A Yeoman Warder was approaching, making his rounds. “Good evening, Mr. Oldenburg. Mr. Waterhouse.”

“Evening, George. How’s the gout?”

“Better today, thank you, sir-the cataplasm seemed to work-where did you get the receipt from?” George then went into a rote exchange of code-words with another Beefeater on the roof of Salt Tower, then reversed direction, bade them good evening, and strolled away.

Daniel enjoyed the view until he was certain that the only creature that could overhear them was a spaniel-sized raven perched on a nearby battlement.

Half a mile upstream, the river was combed, and nearly dammed up, by a line of sloppy, boat-shaped, man-made islands, supporting a series of short and none too ambitious stone arches. The arches were joined, one to the next, by a roadway, made of wood in some places and of stone in others, and the roadway was mostly covered with buildings that sprayed in every direction, cantilevered far out over the water and kept from falling into it by makeshift diagonal braces. Far upstream, and far downstream, the river was placid and sluggish, but where it was forced between those starlings (as the man-made islands were called), it was all furious. The starlings themselves, and the banks of the Thames for miles downstream, were littered with wreckage of light boats that had failed in the attempt to shoot the rapids beneath London Bridge, and (once a week or so) with the corpses and personal effects of their passengers.

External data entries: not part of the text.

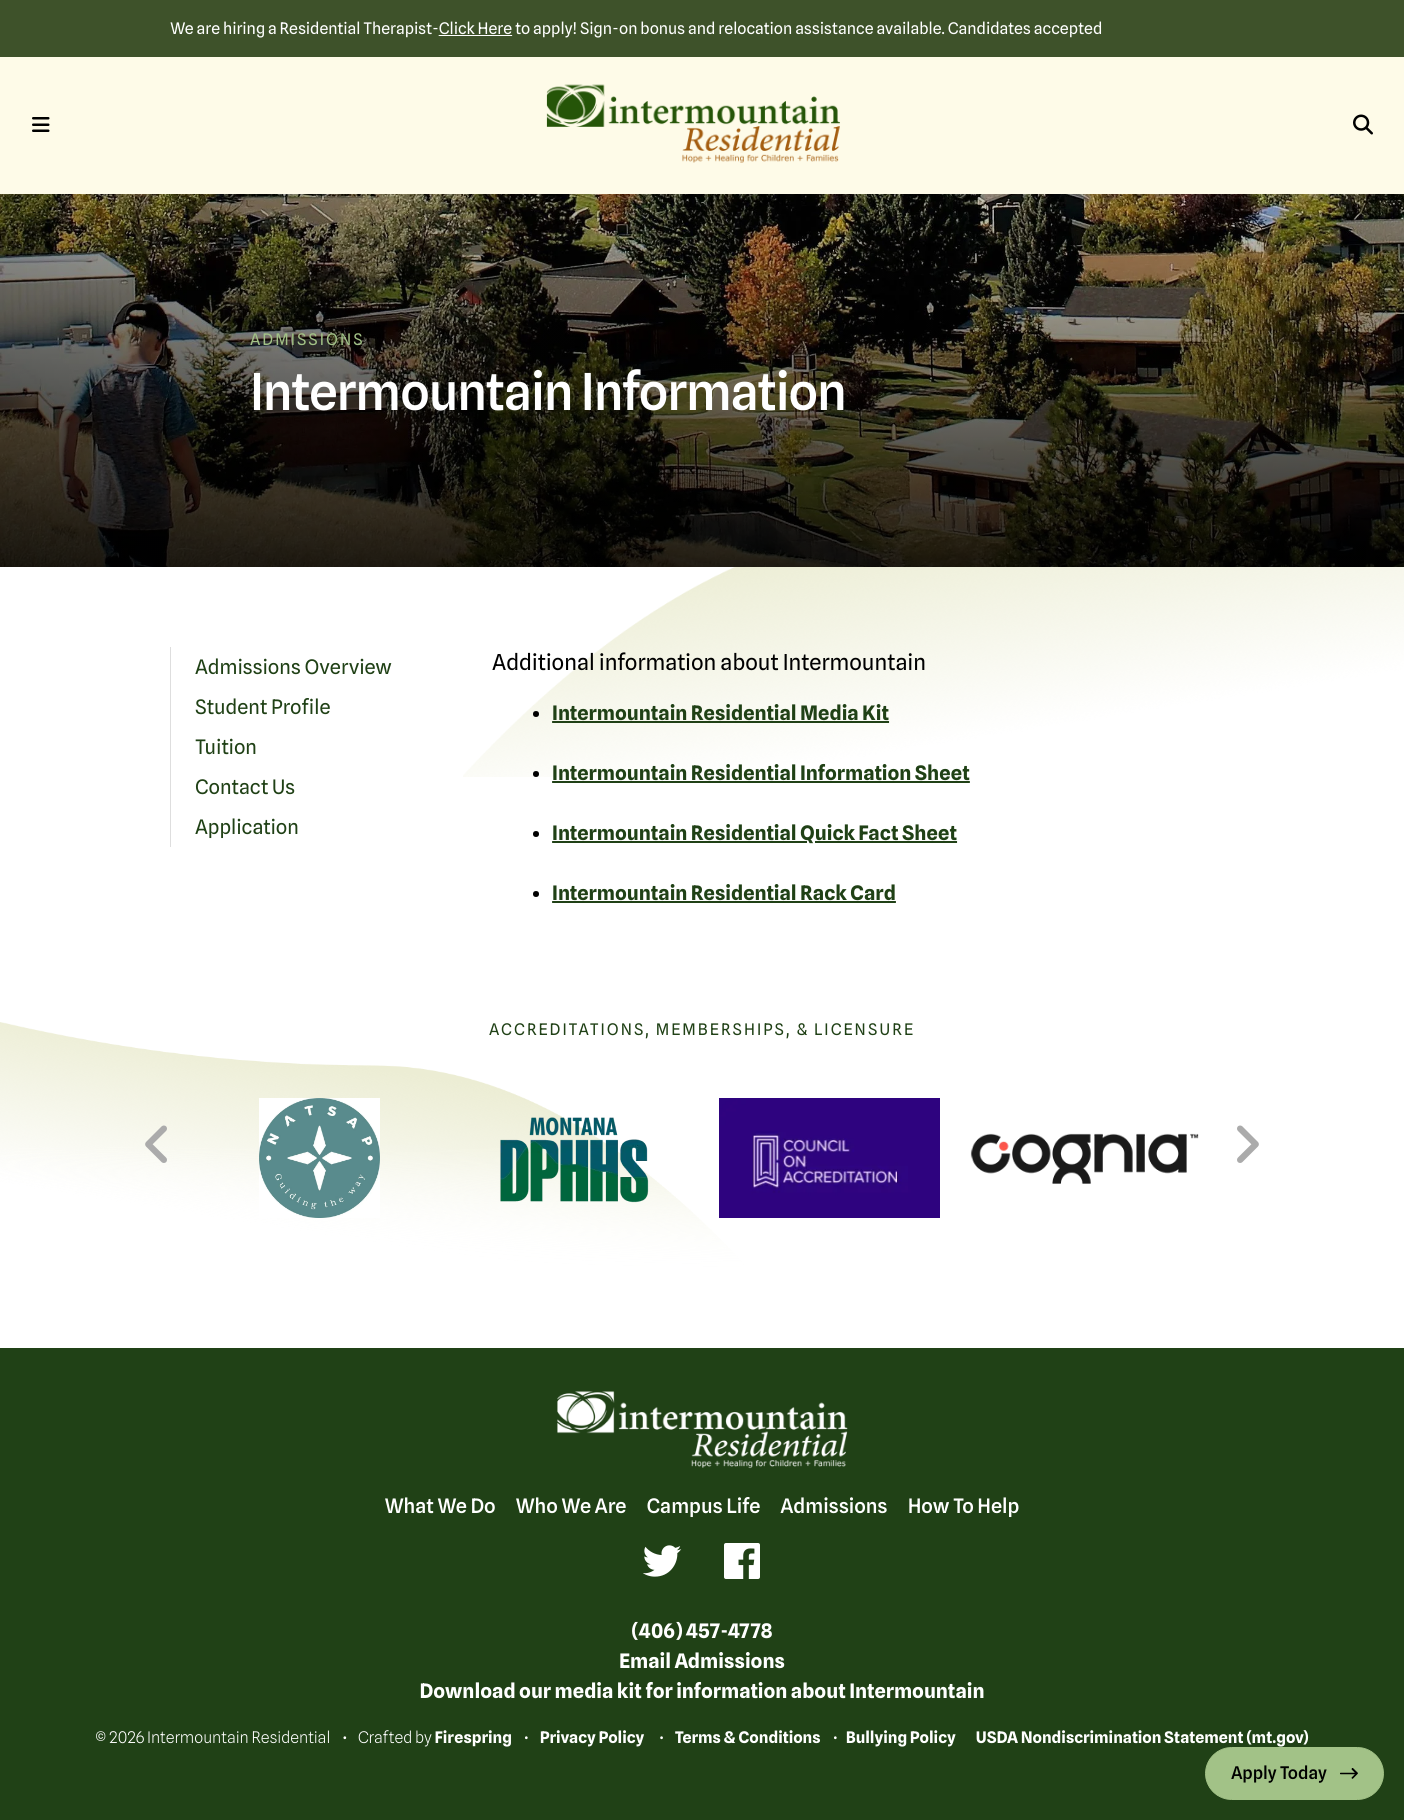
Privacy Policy (592, 1737)
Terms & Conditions (748, 1737)
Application (247, 827)
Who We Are (571, 1506)
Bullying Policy (901, 1737)
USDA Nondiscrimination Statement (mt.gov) (1142, 1737)
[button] (41, 125)
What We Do (440, 1506)
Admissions (833, 1506)
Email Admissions (702, 1661)
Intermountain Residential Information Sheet (761, 773)
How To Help (964, 1506)
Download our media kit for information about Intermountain (701, 1691)
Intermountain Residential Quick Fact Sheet (754, 833)
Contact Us (245, 787)
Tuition (226, 747)
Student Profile (263, 707)
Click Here (475, 28)
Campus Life (703, 1506)
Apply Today (1280, 1773)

A few parts of the bridge had been kept free of buildings so that fires could not jump the river. In one of those gaps a burly woman stopped to fling a jar into the angry water below. Daniel could not see it from here, but he knew it would be painted with a childish rendering of a face: this a charm to ward off witch-spells. The water-wheels constructed in some of those arch-ways made gnashing and clanking noises that forced Waterhouse and Oldenburg, half a mile away, to raise their voices slightly, and put their heads closer together. Daniel supposed this was no accident-he suspected they were coming to a part of the conversation that Oldenburg would rather keep private from those sharp-eared Beefeaters.